**Text section**

We know how our cities were oriented as regards irrigation, language, currency, double-entry book-keeping, clocks, looms, trains, sewage, power plants, elevators, cars, containers — these are all forms of technology, which were in some way aligned to, and sprang from, the core urban dynamics of their age (and perhaps those eternal urban drivers of culture and commerce.) So, how do we orient our cities as regards The Network? And how might this then address the core issues of our age?
So the goal is entirely constructive, and to shift the debate in a more meaningful direction, oriented towards the raison d’être of our cities: citizens, and the way that they can create urban culture with technology.
Although it says “manifesto” up there, this is not a manifesto in the sense that Marinetti would write one — probably for the best — but instead a quest for the right questions. As such, you might infer your own manifesto from it (even in opposition to it!)

**Given entries**
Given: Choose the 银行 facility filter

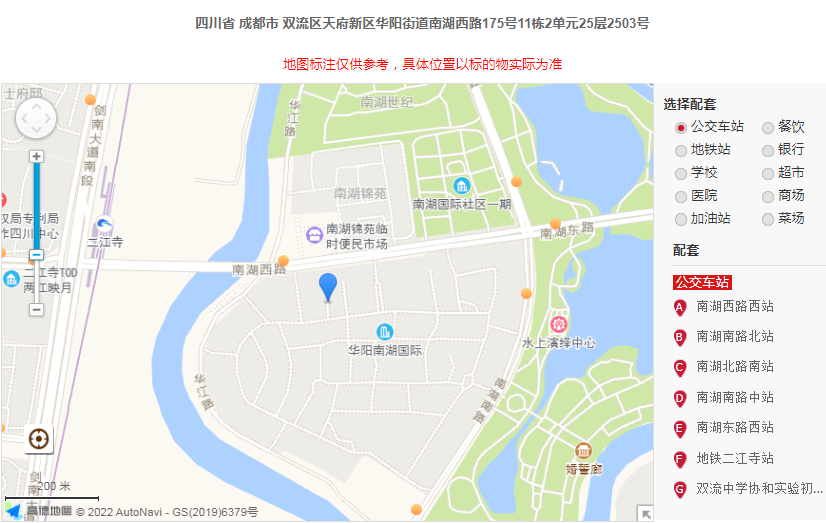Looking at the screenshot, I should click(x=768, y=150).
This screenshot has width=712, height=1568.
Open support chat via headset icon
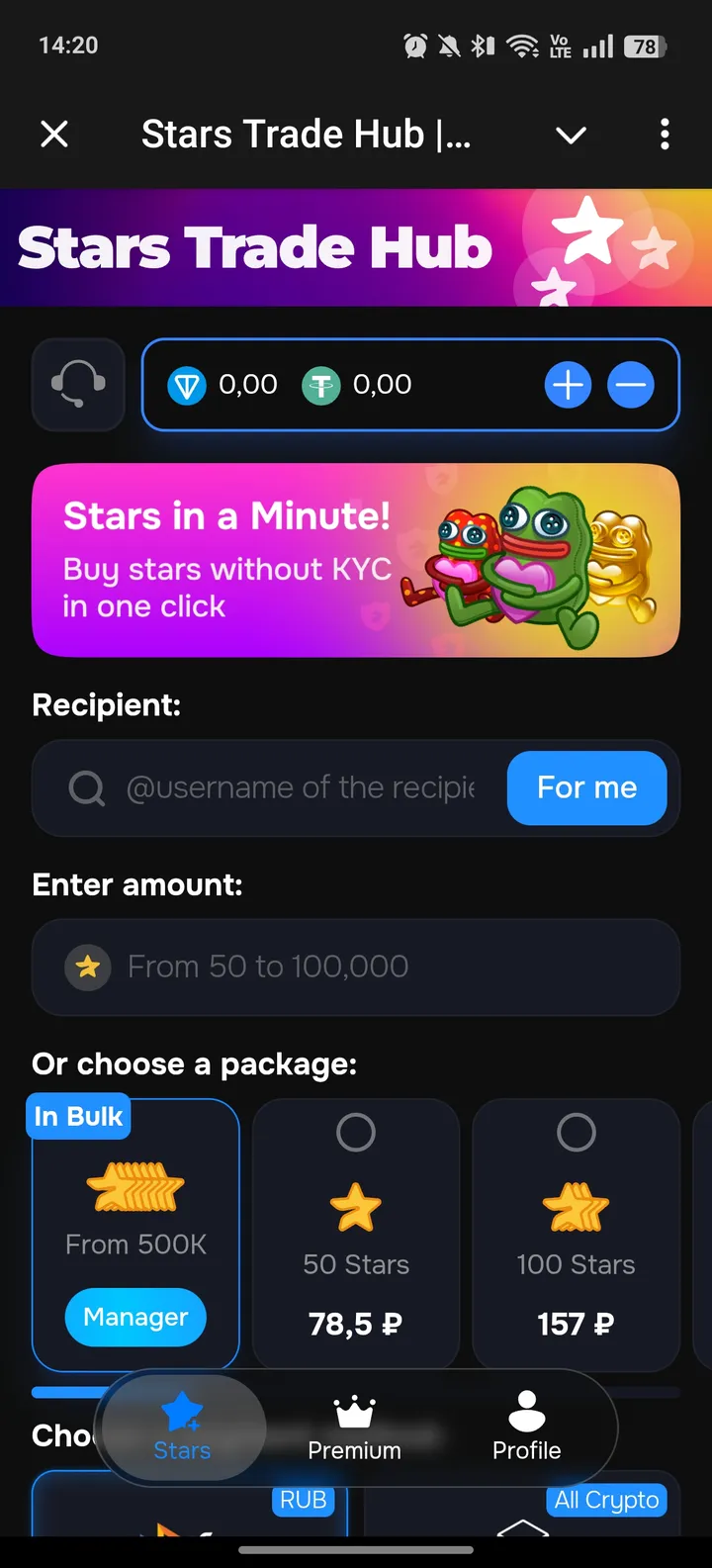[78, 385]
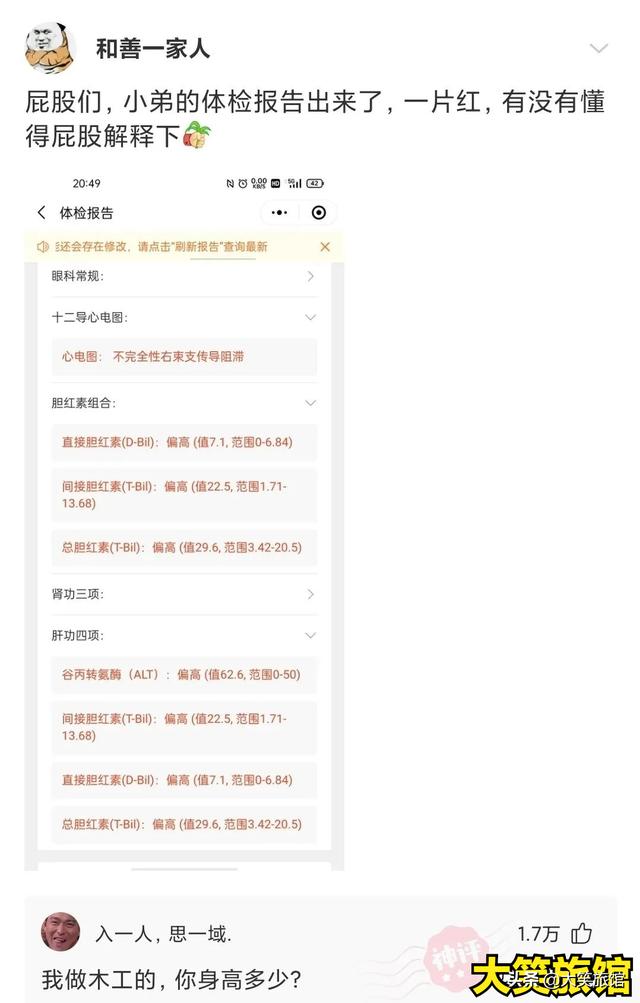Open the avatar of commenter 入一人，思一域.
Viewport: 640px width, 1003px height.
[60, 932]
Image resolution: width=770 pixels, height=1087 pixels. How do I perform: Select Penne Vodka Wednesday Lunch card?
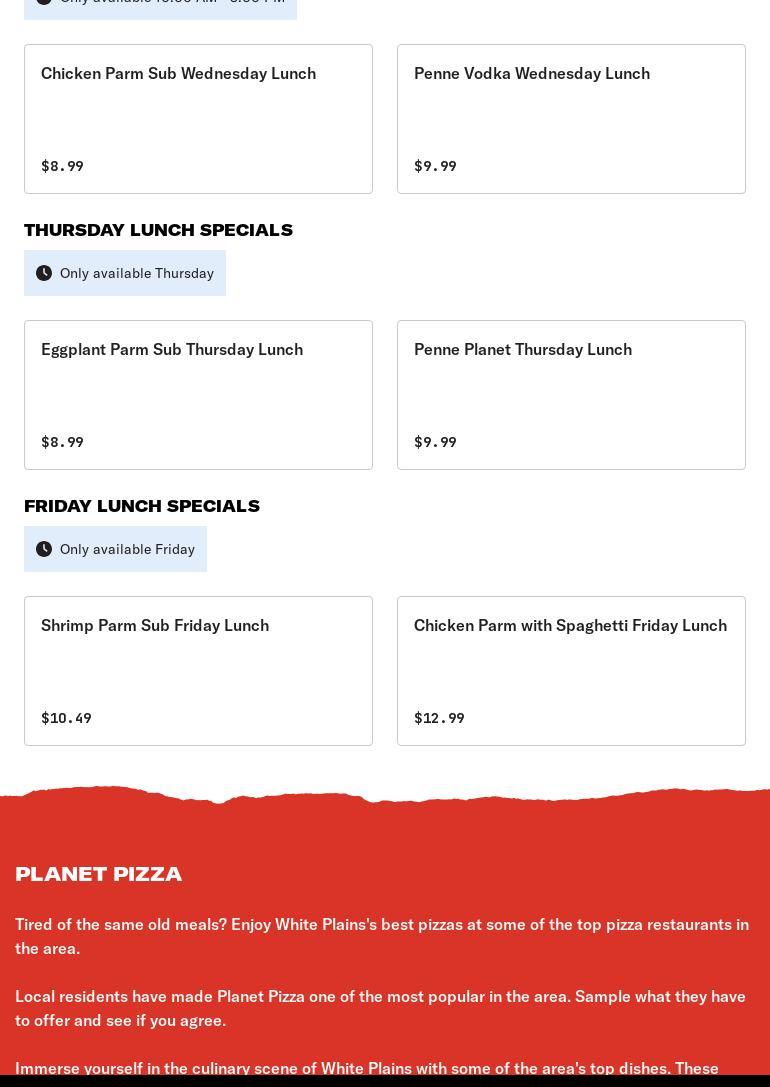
--
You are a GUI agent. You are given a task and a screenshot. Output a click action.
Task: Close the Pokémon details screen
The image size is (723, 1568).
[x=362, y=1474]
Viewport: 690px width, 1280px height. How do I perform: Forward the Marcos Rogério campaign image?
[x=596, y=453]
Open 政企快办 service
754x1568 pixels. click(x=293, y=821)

**What is needed**
Pick up the essay on orienting cities toward the network and keep writing from after its final sentence.

**Result for this exercise**
The essay surveys three types of activities, and scenarios, demonstrating active citizens, noting some issues along the way, and then critiques the opposite — the production of passive citizens — before asking a couple of questions and suggesting some key shifts in attitude required to positively work with the grain of today’s cultures, rather than misinterpret it. Read on.
A manifesto for smart citizens
Big data + social media = urban sustainability?
The promise of smart sustainable cities is predicated on the dynamics of social media alloyed to the Big Data generated by an urban infrastructure strewn with sensors. Feedback loops are supposed to engage citizens and enable behaviour change, just as real-time control systems tune infrastructure to become more energy efficient. Social media dynamics enable both self-organisation and efficient ecosystems, and reduce the need for traditional governance, and its associated costs.
Yet is there a tension between the emergent urbanism of social media and the centralising tendencies of urban control systems? Between the individualist biases inherent within social media and the need for a broader civic empathy to address urban sustainability? Between the primary drivers of urban life and the secondary drivers of infrastructural efficiency?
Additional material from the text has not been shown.